= WHAT YOU WILL DO =
Print the material underneath in full, keeping every line exactly as it is.
EXERCISE MATERIALS Block Start
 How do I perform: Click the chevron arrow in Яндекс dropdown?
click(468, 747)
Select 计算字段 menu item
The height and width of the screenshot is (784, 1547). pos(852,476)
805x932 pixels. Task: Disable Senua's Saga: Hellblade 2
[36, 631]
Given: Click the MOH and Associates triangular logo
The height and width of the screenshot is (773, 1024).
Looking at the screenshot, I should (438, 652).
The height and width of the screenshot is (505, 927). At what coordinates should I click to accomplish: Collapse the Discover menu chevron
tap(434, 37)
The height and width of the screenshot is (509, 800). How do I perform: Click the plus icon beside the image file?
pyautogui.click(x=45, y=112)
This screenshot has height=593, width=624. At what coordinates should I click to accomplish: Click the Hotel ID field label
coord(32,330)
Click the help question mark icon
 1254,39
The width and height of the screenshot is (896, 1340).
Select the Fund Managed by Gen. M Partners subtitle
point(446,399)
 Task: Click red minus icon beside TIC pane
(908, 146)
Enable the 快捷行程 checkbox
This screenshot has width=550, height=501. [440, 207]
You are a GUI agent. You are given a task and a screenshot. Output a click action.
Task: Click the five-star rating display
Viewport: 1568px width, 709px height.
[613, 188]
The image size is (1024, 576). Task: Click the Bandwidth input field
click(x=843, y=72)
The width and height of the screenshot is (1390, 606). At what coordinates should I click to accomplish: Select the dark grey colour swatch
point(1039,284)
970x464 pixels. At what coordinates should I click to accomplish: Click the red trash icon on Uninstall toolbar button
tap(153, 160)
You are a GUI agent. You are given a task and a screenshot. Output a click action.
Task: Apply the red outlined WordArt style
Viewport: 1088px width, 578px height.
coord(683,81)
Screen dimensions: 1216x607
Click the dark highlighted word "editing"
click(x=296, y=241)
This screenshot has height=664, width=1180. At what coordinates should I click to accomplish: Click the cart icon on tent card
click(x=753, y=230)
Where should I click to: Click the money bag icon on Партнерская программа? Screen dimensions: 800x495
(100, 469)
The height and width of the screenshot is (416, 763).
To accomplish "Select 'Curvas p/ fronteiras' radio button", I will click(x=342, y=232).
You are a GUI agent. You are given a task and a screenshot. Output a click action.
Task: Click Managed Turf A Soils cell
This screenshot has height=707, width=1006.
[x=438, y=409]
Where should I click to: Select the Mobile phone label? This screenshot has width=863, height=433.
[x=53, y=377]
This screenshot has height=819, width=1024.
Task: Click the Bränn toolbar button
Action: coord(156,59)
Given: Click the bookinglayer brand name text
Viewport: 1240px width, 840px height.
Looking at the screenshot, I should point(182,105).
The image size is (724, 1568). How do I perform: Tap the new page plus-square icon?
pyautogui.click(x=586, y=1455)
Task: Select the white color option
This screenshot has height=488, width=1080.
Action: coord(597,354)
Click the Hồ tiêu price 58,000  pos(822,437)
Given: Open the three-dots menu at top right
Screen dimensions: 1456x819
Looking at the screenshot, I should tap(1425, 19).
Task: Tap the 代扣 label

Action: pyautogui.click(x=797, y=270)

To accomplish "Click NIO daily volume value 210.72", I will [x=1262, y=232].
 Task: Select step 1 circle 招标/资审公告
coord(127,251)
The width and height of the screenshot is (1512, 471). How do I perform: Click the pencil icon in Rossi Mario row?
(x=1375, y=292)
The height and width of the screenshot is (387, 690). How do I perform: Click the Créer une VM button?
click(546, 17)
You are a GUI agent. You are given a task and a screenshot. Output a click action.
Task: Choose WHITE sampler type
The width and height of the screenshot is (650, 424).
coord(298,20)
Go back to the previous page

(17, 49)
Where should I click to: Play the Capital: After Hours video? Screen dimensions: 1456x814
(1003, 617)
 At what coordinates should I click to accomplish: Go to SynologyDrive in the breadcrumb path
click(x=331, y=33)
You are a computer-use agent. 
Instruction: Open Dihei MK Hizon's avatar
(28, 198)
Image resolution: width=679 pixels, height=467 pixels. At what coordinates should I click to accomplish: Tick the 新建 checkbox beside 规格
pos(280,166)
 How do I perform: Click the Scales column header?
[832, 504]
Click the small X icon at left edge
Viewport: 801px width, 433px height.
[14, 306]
EXERCISE MATERIALS Block End
= THE COMPLETED TASK =
 How do I perform: Click the chevron arrow in Яндекс dropdown?
click(468, 747)
Select 计算字段 menu item
The height and width of the screenshot is (784, 1547). pos(852,476)
805x932 pixels. Task: Disable Senua's Saga: Hellblade 2
[36, 631]
Given: Click the MOH and Associates triangular logo
The height and width of the screenshot is (773, 1024).
Looking at the screenshot, I should (438, 652).
The height and width of the screenshot is (505, 927). At what coordinates should I click to accomplish: Collapse the Discover menu chevron
tap(434, 37)
The height and width of the screenshot is (509, 800). How do I perform: Click the plus icon beside the image file?
pyautogui.click(x=45, y=112)
This screenshot has height=593, width=624. At what coordinates should I click to accomplish: Click the Hotel ID field label
coord(32,330)
Click the help question mark icon
 1254,39
The width and height of the screenshot is (896, 1340).
Select the Fund Managed by Gen. M Partners subtitle
point(446,399)
 Task: Click red minus icon beside TIC pane
(908, 146)
Enable the 快捷行程 checkbox
This screenshot has width=550, height=501. [440, 207]
You are a GUI agent. You are given a task and a screenshot. Output a click action.
Task: Click the five-star rating display
Viewport: 1568px width, 709px height.
[613, 188]
The image size is (1024, 576). Task: Click the Bandwidth input field
click(x=843, y=72)
The width and height of the screenshot is (1390, 606). At what coordinates should I click to accomplish: Select the dark grey colour swatch
point(1039,284)
970x464 pixels. At what coordinates should I click to accomplish: Click the red trash icon on Uninstall toolbar button
tap(153, 160)
You are a GUI agent. You are given a task and a screenshot. Output a click action.
Task: Apply the red outlined WordArt style
Viewport: 1088px width, 578px height.
coord(683,81)
Screen dimensions: 1216x607
Click the dark highlighted word "editing"
click(x=296, y=241)
This screenshot has height=664, width=1180. At what coordinates should I click to accomplish: Click the cart icon on tent card
click(x=753, y=230)
Where should I click to: Click the money bag icon on Партнерская программа? Screen dimensions: 800x495
(100, 469)
The height and width of the screenshot is (416, 763).
To accomplish "Select 'Curvas p/ fronteiras' radio button", I will click(x=342, y=232).
You are a GUI agent. You are given a task and a screenshot. Output a click action.
Task: Click Managed Turf A Soils cell
This screenshot has height=707, width=1006.
[x=438, y=409]
Where should I click to: Select the Mobile phone label? This screenshot has width=863, height=433.
[x=53, y=377]
This screenshot has height=819, width=1024.
Task: Click the Bränn toolbar button
Action: coord(156,59)
Given: Click the bookinglayer brand name text
Viewport: 1240px width, 840px height.
Looking at the screenshot, I should point(182,105).
The image size is (724, 1568). How do I perform: Tap the new page plus-square icon?
pyautogui.click(x=586, y=1455)
Task: Select the white color option
This screenshot has height=488, width=1080.
Action: coord(597,354)
Click the Hồ tiêu price 58,000  pos(822,437)
Given: Open the three-dots menu at top right
Screen dimensions: 1456x819
Looking at the screenshot, I should tap(1425, 19).
Task: Tap the 代扣 label

Action: pyautogui.click(x=797, y=270)

To accomplish "Click NIO daily volume value 210.72", I will [x=1262, y=232].
 Task: Select step 1 circle 招标/资审公告
coord(127,251)
The width and height of the screenshot is (1512, 471). How do I perform: Click the pencil icon in Rossi Mario row?
(x=1375, y=292)
The height and width of the screenshot is (387, 690). How do I perform: Click the Créer une VM button?
click(546, 17)
You are a GUI agent. You are given a task and a screenshot. Output a click action.
Task: Choose WHITE sampler type
The width and height of the screenshot is (650, 424).
coord(298,20)
Go back to the previous page

(17, 49)
Where should I click to: Play the Capital: After Hours video? Screen dimensions: 1456x814
(1003, 617)
 At what coordinates should I click to accomplish: Go to SynologyDrive in the breadcrumb path
click(x=331, y=33)
You are a computer-use agent. 
Instruction: Open Dihei MK Hizon's avatar
(28, 198)
Image resolution: width=679 pixels, height=467 pixels. At what coordinates should I click to accomplish: Tick the 新建 checkbox beside 规格
pos(280,166)
 How do I perform: Click the Scales column header?
[832, 504]
Click the small X icon at left edge
Viewport: 801px width, 433px height.
[14, 306]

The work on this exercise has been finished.